Exercice proposé
Recopiez à l'identique les lignes comprises entre celle qui contient « This screenshot has height=1080, width=1920. What » et celle qui contient « center [953, 823]. », ces deux lignes incluses.

== Matériel extrait ==

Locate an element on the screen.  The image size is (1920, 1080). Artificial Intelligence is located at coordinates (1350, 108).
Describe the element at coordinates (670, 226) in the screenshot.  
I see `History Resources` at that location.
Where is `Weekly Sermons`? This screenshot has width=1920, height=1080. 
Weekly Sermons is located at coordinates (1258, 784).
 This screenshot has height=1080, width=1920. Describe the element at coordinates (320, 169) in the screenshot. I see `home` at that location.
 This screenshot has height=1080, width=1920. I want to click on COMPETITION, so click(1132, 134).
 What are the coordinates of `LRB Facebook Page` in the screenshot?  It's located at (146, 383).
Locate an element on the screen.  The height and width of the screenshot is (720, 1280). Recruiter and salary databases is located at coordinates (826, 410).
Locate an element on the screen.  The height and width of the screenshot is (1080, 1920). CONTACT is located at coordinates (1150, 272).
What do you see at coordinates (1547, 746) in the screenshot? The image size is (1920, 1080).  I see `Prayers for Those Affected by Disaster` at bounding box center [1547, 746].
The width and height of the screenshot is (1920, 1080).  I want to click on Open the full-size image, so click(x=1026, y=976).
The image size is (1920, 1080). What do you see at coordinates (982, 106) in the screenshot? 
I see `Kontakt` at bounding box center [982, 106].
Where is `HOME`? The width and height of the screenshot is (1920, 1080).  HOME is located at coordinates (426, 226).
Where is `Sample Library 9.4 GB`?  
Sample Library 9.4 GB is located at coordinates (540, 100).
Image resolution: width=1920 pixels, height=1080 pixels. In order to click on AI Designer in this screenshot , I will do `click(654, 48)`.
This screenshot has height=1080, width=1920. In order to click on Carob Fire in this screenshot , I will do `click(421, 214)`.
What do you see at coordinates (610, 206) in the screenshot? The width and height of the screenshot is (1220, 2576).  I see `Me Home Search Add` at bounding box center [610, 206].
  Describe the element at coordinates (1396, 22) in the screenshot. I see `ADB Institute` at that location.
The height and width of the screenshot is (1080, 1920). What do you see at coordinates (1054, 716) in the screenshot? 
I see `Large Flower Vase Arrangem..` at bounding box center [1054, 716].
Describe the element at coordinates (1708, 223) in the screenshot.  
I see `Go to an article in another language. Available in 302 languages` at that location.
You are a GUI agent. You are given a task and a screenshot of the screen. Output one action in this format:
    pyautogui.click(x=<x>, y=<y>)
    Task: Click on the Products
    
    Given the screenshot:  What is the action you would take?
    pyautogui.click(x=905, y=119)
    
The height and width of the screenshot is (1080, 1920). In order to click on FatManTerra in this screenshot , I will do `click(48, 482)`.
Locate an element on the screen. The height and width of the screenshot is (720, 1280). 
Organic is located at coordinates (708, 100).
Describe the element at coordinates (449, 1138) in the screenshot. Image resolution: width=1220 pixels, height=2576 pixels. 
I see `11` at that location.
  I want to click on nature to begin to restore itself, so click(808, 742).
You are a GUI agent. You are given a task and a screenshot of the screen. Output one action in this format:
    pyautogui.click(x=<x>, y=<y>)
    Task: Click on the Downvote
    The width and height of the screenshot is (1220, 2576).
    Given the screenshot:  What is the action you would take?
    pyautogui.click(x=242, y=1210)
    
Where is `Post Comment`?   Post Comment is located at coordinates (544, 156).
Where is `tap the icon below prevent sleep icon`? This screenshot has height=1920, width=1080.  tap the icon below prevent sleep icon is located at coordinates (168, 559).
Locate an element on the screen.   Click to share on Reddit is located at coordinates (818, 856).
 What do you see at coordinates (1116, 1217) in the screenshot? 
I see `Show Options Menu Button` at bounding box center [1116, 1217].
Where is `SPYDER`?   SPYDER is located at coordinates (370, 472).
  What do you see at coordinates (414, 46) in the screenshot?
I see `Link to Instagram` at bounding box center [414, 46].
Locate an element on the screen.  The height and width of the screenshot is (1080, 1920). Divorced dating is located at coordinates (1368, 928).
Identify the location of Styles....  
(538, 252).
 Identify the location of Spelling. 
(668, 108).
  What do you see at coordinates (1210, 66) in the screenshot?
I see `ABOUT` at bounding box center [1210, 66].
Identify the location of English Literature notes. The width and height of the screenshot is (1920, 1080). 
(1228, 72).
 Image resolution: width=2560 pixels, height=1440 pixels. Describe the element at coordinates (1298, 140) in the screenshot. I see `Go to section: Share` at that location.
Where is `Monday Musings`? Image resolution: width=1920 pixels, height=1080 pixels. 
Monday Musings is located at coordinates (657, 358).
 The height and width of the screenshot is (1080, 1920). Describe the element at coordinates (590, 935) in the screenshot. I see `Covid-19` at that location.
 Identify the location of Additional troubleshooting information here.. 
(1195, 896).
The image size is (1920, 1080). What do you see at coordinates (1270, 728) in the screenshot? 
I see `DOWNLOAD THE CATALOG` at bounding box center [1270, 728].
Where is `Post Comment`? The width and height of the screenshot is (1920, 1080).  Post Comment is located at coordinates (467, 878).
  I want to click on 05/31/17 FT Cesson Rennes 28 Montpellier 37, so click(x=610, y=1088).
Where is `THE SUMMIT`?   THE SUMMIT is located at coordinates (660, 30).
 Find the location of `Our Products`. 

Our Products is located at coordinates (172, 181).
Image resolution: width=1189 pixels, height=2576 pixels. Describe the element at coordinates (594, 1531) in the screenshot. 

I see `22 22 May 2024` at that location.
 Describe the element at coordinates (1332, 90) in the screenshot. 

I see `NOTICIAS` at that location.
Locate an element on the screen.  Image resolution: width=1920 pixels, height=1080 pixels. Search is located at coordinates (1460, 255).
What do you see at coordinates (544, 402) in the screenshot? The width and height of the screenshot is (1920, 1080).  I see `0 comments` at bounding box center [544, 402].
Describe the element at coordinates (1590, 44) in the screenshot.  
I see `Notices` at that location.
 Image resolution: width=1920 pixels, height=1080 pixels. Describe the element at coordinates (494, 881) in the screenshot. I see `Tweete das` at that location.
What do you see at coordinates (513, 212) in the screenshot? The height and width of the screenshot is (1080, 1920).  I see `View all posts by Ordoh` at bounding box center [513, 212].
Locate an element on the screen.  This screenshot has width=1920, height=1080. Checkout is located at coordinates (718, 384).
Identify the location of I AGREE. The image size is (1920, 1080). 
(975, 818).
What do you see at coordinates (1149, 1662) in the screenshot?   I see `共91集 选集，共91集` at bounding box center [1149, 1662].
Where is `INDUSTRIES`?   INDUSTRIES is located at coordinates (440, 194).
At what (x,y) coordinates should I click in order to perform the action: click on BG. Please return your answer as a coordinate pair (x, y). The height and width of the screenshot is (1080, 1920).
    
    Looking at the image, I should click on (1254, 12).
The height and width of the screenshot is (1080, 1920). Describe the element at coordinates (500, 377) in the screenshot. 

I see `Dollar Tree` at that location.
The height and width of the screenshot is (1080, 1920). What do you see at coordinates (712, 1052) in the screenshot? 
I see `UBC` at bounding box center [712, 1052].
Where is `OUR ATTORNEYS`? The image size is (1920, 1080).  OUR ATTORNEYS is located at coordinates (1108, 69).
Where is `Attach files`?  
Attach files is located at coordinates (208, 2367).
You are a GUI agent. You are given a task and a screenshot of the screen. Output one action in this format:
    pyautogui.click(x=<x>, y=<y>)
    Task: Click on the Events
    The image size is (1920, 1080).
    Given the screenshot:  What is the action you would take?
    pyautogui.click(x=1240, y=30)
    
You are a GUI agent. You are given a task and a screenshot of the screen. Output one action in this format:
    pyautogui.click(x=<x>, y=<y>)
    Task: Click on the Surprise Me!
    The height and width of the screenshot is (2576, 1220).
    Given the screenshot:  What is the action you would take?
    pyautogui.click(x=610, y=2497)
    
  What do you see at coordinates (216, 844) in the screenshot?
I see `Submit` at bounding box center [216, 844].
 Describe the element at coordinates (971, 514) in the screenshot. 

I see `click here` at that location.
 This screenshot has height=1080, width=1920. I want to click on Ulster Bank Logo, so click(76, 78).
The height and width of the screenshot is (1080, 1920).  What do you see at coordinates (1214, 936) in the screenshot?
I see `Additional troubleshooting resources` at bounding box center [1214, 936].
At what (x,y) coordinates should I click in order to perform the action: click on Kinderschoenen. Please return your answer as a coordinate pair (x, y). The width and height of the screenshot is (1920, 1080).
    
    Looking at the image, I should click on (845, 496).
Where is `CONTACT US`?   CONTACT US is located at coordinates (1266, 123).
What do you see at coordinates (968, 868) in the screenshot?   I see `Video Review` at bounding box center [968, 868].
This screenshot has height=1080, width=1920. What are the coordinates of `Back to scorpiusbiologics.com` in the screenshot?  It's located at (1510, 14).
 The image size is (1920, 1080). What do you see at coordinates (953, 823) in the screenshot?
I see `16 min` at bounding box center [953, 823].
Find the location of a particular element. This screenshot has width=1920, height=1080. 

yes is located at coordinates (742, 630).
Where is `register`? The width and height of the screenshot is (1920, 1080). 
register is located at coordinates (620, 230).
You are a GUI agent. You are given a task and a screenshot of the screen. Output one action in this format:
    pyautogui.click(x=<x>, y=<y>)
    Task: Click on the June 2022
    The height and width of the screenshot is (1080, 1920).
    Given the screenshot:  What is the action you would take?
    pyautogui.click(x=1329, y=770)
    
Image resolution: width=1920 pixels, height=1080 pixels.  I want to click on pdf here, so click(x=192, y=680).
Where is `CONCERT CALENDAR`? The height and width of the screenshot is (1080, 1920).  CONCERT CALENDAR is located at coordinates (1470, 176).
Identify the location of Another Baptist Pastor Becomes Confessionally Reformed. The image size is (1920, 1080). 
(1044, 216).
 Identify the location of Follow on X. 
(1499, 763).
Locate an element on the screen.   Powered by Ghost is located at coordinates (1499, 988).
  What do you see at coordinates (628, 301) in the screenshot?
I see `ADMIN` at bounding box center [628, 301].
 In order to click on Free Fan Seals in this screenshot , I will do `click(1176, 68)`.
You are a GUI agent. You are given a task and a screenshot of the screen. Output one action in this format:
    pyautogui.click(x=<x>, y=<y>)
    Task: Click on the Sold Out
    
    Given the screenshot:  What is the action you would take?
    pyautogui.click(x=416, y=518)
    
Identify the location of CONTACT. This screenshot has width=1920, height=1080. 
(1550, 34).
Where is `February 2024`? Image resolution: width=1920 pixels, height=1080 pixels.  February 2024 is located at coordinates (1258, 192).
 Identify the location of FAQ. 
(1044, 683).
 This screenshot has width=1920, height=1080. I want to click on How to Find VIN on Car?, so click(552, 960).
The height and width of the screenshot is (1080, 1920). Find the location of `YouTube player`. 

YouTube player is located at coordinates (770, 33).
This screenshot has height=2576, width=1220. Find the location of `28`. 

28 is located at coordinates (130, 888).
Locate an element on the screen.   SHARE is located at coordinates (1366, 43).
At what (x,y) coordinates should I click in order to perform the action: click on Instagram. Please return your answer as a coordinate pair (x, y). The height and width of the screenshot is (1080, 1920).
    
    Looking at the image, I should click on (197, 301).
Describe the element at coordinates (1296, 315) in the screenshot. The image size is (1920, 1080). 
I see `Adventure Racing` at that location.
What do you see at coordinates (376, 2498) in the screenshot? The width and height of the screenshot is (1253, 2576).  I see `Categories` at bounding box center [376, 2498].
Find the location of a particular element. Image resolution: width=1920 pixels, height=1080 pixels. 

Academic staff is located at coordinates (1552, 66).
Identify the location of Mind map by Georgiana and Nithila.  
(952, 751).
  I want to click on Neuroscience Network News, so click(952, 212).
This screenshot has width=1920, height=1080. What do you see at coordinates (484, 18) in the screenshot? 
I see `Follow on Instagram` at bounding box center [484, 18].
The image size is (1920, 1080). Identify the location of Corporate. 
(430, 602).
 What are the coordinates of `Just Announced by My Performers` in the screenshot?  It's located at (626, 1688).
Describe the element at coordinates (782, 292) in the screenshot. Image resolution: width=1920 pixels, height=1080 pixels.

===

Corrigé
This screenshot has height=1080, width=1920. What are the coordinates of `Back to scorpiusbiologics.com` in the screenshot?  It's located at (1510, 14).
 The image size is (1920, 1080). What do you see at coordinates (953, 823) in the screenshot?
I see `16 min` at bounding box center [953, 823].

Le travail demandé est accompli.